Van Leuven F, Marynen P, Cassiman J J, Van den Berghe H
Center for Human Genetics, University of Leuven, Belgium.
J Biol Chem. 1988 Jan 5;263(1):468-71.
Proteolysis of human alpha 2-macroglobulin (alpha 2M) in the bait region is the prerequisite and necessary trigger for the trapping of the proteinase by a massive conformational change of alpha 2M. This labilization of the native conformation of alpha 2M is mediated by activation of the internal thiolesters, but the underlying mechanism is unknown. We now describe observations on proteolysis of human alpha 2M without concomitant hydrolysis of the internal thiolesters or conformational change. This proteolysis was obtained with a novel bacterial proteinase we recently used to isolate the receptor-binding domain from alpha 2M (Van Leuven, F., Marynen, P., Sottrup-Jensen, L., Cassiman, J.-J., and Van Den Berghe, H. (1986) J. Biol. Chem. 261, 11369-11373). This proteinase is not inhibited by alpha 2M, and therefore it was possible to study its effect on native alpha 2M at pH 4.5, conditions used previously to produce the receptor-binding domain (Van Leuven, F., Marynen, P., Sottrup-Jensen, L., Cassiman, J.-J., and Van Den Berghe, H. (1986) J. Biol. Chem. 261, 11369-11373). The major observations are that despite extensive proteolysis, alpha 2M largely retained its native conformation as shown by rate electrophoresis, the absence of binding of monoclonal antibody F2B2, and the incorporation of [14C]methylamine into a 145-kDa fragment of alpha 2M. Moreover, the derivative still bound trypsin to 88% of control values. Treatment of the derivative with trypsin or methylamine produced the conformational change as with intact alpha 2M, and concomitantly released the receptor-binding domain. This indicated that proteolysis at Lys1313-Glu also proceeded in native alpha 2M. At least one more major proteolysis site was deduced from the observation of a 27-kDa heat-induced fragment, the 145-kDa [14C]methylamine-labeled fragment, and from the presence of the 20-kDa receptor-binding domain. These results demonstrate indirectly the particular relation of the bait region to the internal thiolesters and illustrate further the domain-structure of alpha 2M and the expression of the receptor-recognition site by activation of the internal thiolesters.

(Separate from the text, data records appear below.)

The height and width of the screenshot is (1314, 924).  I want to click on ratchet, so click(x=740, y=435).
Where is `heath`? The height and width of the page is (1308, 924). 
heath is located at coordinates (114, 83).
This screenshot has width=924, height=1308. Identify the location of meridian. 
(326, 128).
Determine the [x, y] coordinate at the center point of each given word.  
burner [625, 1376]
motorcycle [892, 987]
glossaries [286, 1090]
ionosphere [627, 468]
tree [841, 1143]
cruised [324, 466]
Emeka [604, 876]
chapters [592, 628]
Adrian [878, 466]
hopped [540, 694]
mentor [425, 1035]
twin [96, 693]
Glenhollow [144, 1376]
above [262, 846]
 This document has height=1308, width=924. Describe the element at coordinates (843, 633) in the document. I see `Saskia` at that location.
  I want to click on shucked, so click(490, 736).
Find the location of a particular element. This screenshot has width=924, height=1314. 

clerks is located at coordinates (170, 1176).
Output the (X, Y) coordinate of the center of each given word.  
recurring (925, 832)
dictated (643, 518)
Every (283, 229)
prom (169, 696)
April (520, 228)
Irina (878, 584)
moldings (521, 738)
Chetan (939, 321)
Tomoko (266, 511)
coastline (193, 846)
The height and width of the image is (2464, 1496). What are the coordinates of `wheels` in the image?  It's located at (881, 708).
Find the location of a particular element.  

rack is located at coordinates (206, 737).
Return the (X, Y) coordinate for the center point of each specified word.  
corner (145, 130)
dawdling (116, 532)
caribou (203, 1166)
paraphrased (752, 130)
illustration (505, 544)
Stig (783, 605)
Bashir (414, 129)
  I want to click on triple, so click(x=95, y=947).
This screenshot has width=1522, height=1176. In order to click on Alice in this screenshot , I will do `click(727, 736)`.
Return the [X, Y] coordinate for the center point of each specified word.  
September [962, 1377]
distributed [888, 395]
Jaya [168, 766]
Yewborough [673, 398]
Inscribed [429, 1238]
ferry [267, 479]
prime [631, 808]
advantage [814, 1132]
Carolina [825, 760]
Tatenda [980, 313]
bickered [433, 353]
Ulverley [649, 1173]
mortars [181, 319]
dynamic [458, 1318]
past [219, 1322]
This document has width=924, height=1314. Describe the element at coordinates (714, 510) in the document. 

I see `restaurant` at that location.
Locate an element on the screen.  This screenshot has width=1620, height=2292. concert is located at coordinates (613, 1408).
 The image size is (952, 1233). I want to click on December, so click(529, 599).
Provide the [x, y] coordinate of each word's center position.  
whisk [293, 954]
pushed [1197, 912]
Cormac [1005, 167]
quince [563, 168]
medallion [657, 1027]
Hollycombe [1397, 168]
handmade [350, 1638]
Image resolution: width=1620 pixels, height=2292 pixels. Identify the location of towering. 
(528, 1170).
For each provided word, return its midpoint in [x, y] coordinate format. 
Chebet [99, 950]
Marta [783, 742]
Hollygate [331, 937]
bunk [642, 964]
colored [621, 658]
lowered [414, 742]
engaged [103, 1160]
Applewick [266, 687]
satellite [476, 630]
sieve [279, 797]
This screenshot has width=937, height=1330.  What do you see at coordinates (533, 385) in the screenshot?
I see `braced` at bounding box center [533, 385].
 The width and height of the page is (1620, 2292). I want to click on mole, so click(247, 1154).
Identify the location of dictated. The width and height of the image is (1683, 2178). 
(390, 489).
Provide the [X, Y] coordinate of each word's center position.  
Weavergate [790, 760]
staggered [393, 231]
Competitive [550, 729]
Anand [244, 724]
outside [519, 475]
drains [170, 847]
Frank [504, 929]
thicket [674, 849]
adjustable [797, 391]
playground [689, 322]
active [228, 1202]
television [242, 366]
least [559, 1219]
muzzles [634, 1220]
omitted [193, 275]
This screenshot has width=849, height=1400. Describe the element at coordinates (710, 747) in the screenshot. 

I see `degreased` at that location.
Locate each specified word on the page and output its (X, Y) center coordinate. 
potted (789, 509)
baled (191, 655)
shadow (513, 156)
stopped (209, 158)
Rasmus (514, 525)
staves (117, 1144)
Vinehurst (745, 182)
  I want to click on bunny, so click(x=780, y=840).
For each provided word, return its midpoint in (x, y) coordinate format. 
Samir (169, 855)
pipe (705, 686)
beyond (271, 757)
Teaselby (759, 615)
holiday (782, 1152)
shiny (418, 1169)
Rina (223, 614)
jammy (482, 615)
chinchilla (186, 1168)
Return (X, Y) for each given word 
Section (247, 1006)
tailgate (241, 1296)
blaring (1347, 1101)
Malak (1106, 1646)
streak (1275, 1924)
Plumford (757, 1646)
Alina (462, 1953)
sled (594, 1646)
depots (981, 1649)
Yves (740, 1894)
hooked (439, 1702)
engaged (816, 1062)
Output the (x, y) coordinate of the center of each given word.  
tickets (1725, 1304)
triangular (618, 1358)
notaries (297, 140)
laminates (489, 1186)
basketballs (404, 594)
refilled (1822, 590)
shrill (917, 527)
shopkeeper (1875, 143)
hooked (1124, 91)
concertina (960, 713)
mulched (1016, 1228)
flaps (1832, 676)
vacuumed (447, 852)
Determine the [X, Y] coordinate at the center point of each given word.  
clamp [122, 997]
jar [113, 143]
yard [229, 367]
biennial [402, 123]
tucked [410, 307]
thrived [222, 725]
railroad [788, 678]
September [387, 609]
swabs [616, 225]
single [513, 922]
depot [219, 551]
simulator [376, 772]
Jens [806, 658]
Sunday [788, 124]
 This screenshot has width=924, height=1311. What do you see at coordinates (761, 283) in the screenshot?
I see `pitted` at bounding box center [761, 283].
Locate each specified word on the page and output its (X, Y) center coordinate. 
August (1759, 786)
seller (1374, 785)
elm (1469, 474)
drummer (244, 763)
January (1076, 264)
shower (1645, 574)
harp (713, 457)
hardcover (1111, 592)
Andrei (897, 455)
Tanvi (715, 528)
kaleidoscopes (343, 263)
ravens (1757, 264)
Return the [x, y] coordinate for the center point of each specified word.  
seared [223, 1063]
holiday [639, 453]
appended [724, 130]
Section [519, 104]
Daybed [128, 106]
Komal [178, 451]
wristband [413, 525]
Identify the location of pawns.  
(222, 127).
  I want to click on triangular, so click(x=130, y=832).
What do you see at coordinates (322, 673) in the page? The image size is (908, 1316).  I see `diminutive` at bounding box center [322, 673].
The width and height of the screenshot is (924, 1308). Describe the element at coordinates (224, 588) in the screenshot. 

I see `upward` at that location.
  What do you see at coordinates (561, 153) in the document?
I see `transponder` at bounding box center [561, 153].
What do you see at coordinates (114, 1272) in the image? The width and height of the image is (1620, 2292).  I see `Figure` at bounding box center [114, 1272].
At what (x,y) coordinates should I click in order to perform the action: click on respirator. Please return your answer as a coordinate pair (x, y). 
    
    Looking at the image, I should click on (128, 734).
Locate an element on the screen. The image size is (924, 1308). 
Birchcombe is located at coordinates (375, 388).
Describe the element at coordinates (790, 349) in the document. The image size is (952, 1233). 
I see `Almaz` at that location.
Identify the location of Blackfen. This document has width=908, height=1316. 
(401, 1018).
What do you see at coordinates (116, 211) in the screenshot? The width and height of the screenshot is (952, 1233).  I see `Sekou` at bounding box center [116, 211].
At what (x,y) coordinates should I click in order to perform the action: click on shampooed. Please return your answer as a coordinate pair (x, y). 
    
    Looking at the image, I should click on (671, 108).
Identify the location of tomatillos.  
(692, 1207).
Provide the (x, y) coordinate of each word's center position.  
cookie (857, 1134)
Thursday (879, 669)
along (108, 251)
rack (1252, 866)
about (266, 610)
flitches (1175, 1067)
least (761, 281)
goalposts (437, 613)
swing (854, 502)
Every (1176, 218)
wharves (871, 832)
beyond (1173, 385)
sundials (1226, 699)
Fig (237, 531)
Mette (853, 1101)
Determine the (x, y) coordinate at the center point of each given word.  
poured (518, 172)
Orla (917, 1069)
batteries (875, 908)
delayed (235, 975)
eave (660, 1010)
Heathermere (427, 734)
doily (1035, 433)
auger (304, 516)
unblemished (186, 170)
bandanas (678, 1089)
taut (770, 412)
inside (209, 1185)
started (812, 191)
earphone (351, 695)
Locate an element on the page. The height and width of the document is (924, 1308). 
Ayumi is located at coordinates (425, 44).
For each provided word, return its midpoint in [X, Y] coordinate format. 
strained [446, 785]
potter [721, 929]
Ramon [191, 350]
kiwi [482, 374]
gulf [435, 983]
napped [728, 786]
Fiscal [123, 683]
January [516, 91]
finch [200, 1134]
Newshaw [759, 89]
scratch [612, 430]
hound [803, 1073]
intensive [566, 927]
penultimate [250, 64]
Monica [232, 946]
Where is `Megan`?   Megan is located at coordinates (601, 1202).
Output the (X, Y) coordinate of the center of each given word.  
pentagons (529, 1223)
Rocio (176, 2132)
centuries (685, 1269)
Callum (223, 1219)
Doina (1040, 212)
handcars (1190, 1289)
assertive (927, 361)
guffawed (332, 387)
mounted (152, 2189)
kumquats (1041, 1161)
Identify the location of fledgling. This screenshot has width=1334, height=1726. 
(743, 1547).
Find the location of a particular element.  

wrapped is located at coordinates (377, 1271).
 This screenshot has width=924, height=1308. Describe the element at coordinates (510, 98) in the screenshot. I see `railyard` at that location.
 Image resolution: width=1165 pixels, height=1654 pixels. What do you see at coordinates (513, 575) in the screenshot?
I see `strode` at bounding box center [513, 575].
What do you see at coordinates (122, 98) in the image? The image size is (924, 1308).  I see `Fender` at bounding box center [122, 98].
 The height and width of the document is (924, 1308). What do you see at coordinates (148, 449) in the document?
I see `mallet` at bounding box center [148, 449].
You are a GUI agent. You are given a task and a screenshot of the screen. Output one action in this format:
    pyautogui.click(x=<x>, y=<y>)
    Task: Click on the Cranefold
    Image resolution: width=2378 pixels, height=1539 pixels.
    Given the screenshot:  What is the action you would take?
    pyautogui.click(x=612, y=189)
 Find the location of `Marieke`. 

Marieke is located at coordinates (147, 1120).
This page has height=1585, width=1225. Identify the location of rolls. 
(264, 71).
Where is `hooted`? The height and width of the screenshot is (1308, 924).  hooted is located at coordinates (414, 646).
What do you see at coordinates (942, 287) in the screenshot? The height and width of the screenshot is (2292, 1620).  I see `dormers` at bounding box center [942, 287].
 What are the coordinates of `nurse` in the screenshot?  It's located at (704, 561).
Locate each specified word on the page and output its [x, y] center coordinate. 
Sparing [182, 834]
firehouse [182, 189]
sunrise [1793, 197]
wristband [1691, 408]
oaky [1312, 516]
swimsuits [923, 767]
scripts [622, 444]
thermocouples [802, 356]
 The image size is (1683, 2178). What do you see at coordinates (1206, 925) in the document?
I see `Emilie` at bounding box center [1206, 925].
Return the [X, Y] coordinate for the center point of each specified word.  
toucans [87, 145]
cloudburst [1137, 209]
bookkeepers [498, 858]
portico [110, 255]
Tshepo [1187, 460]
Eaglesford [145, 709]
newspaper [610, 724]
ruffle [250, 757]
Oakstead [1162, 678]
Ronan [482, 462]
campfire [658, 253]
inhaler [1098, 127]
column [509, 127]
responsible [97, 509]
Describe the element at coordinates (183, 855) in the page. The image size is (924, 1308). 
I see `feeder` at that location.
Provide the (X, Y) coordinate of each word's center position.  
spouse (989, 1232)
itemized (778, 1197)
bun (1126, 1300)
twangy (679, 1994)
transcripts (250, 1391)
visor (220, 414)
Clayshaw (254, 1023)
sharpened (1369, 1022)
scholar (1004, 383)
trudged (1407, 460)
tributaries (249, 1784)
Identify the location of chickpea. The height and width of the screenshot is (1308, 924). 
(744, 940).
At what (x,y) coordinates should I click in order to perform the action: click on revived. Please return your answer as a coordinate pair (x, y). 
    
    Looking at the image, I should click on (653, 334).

人α2-巨球蛋白(α2M)在诱饵区域的蛋白水解是α2M通过大规模构象变化捕获蛋白酶的前提条件和必要触发因素。α2M天然构象的这种不稳定是由内部硫酯的激活介导的,但其潜在机制尚不清楚。我们现在描述了关于人α2M蛋白水解的观察结果,在此过程中内部硫酯没有伴随水解或构象变化。这种蛋白水解是用我们最近用于从α2M分离受体结合结构域的一种新型细菌蛋白酶实现的(范·勒芬,F.,马里嫩,P.,索特鲁普-詹森,L.,卡西曼,J.-J.,和范·登·伯格,H.(1986年)《生物化学杂志》261,11369 - 11373)。这种蛋白酶不受α2M抑制,因此有可能在pH 4.5的条件下研究其对天然α2M的影响,此前曾用该条件制备受体结合结构域(范·勒芬,F.,马里嫩,P.,索特鲁普-詹森,L.,卡西曼,J.-J.,和范·登·伯格,H.(1986年)《生物化学杂志》261,11369 - 11373)。主要观察结果是,尽管发生了广泛的蛋白水解,但α2M在很大程度上保留了其天然构象,这通过速率电泳、单克隆抗体F2B2不结合以及[14C]甲胺掺入α2M的145 kDa片段得以证明。此外,该衍生物仍能将胰蛋白酶结合至对照值的88%。用胰蛋白酶或甲胺处理该衍生物会产生与完整α2M相同的构象变化,并同时释放受体结合结构域。这表明在Lys1313 - Glu处的蛋白水解在天然α2M中也会发生。从27 kDa热诱导片段、145 kDa [14C]甲胺标记片段的观察以及20 kDa受体结合结构域的存在推断,至少还有一个主要的蛋白水解位点。这些结果间接证明了诱饵区域与内部硫酯的特殊关系,并进一步说明了α2M的结构域结构以及通过内部硫酯激活来表达受体识别位点。